Les charges d'exploitation C1 peuvent également être porteuses d'un risque industriel pour les Régions. Ce risque peut s'approcher par la différence entre l'indexation de prix prévue par les Conventions SNCF-Régions, pour protéger l'exploitant, et l'indexation de la compensation financière versée par l'Etat aux Régions en contrepartie du transfert de cette compétence. Plus l'écart entre l'indice d'indexation de la dotation générale de décentralisation429 (la DGD est la base du reversement de l'Etat) et le panier d'indices de coûts du transport (base des charges C1 supportés par la SNCF) est élevé, plus le poids financier du TER pour les Régions augmente, à périmètre constant. En raison de la diversité des systèmes d'indexation stipulés par chaque Convention TER, ce différentiel ne sera pas identique d'une région à une autre. Nos contacts avec les Directions Transport des Régions nous ont montré combien, en général, le différentiel d'index sur C1, transfère progressivement une part croissante de la charge financière effective de l'exploitation du TER aux AO430. A périmètre de service identique, par cet effet de ciseau, les AO régionales sont amenées mécaniquement à supporter sur leur budget propre une charge financière croissante. Ce dernier problème implique une autre dimension, la frontière entre l’Etat et les Régions431.

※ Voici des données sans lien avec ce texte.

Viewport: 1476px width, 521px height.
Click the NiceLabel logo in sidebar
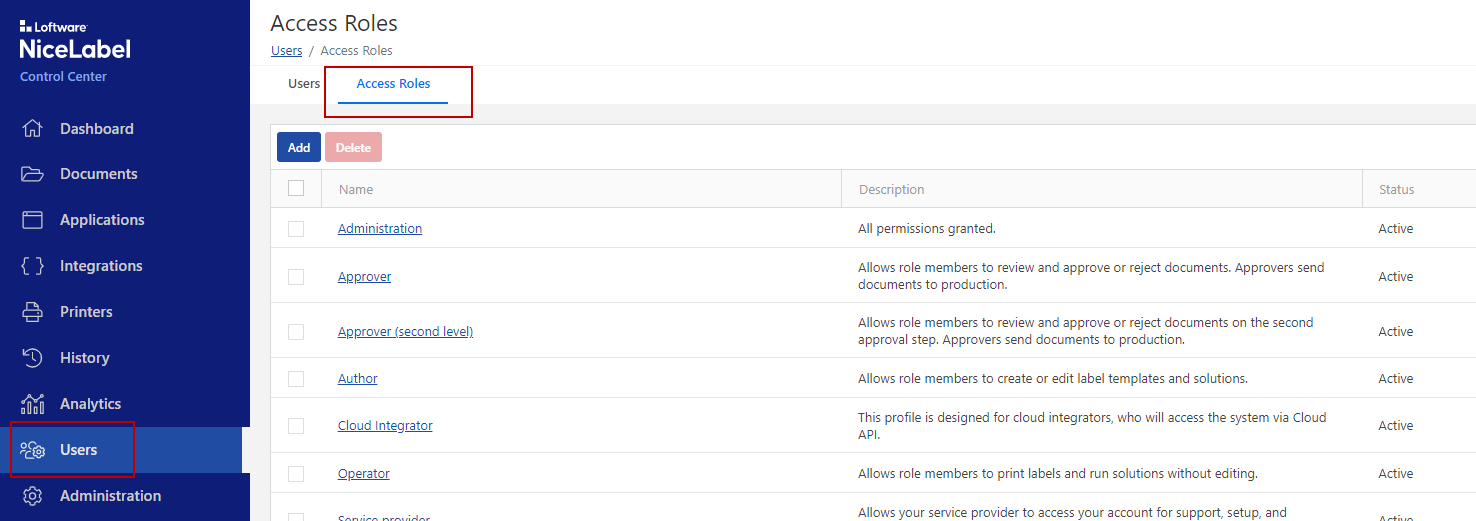coord(75,48)

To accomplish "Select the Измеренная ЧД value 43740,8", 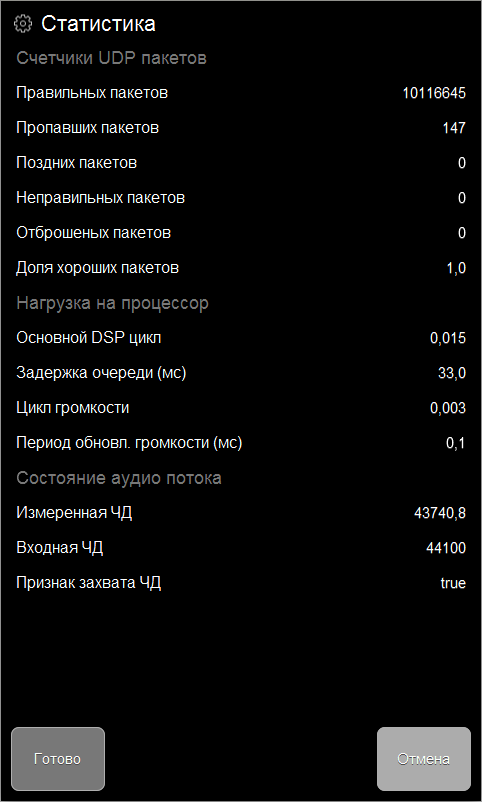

En définitive, le risque industriel lié à l'exploitation du TER est donc, contrairement à certaines affirmations, en réalité partagé entre le délégataire et l'opérateur. Qu'en est-il en matière de risque commercial ?

Notes
426.

Nous noterons que les Conventions TER de 2002 ont très largement repris cette thèse. La formulation généralement employée, dans l'article préliminaire des dispositions relatives au régime financier et comptable, étant la suivante "Les principes de calcul et de modulation de la contribution financière reposent sur la distinction entre les rôles et responsabilités revenant respectivement à la Région et à la SNCF, laquelle assume le risque industriel en s'engageant sur un montant forfaitaire pluriannuel de charges."

427.

L'étude de P. Fillat (2005, p. 72-73) montre que dans la très grande majorité des cas, les Conventions de 2002 ont accordé la plus grande place à des indices représentatifs des charges de personnels. Les indices de coûts salariaux représentent le poids le plus important, de 70% à 78% de la pondération totale. A lui seul, l'indice ICHTTS (indice de coût horaire du travail, tous salariés du secteur des industries mécaniques et électriques) qui est le seul indice à prendre en compte les charges salariales et les charges patronales, pèse souvent de 40 à 50% du total.

428.

C. Steinmetz (2004, p. 53) rapportait : "La SNCF, supportant seule le risque financier de la réalisation du service, le principe d'une couverture des risque et aléas est prévu dans le conventions, exprimée le plus souvent par un pourcentage du forfait de charges. Pour autant, l'équilibre du compte n'est nullement garanti, car il n'est pas prévu d'ajuster ex post la contribution de la Région à cette fin." Cet extrait illustre combien la SNCF était adverse au risque et était désireuse d'un partage des risques le moins aléatoire possible pour elle.

429.

La circulaire d'application de la loi SRU prévoit que la DGD évolue, chaque année, comme la DGF, c'est-à-dire en fonction d'un indice égal à la somme du taux prévisionnel d'évolution de la moyenne du prix de la consommation des ménages hors tabac de l'année de versement et de la moitié du taux d'évolution du produit intérieur brut en volume de l'année en cours, sous réserve qu'il soit positif. Pour 2002 la DGD a augmenté de 4.068%.

430.

L'ARF a commandité une étude comparative approfondie de cette question, malheureusement non publique.

431.

La relation entre l'Etat et les Régions n'est pas toujours écrite sous l'angle de la confiance. P. Zembri (2005) relève et analyse un certain nombre de contentieux, notamment sur les hausses de péages.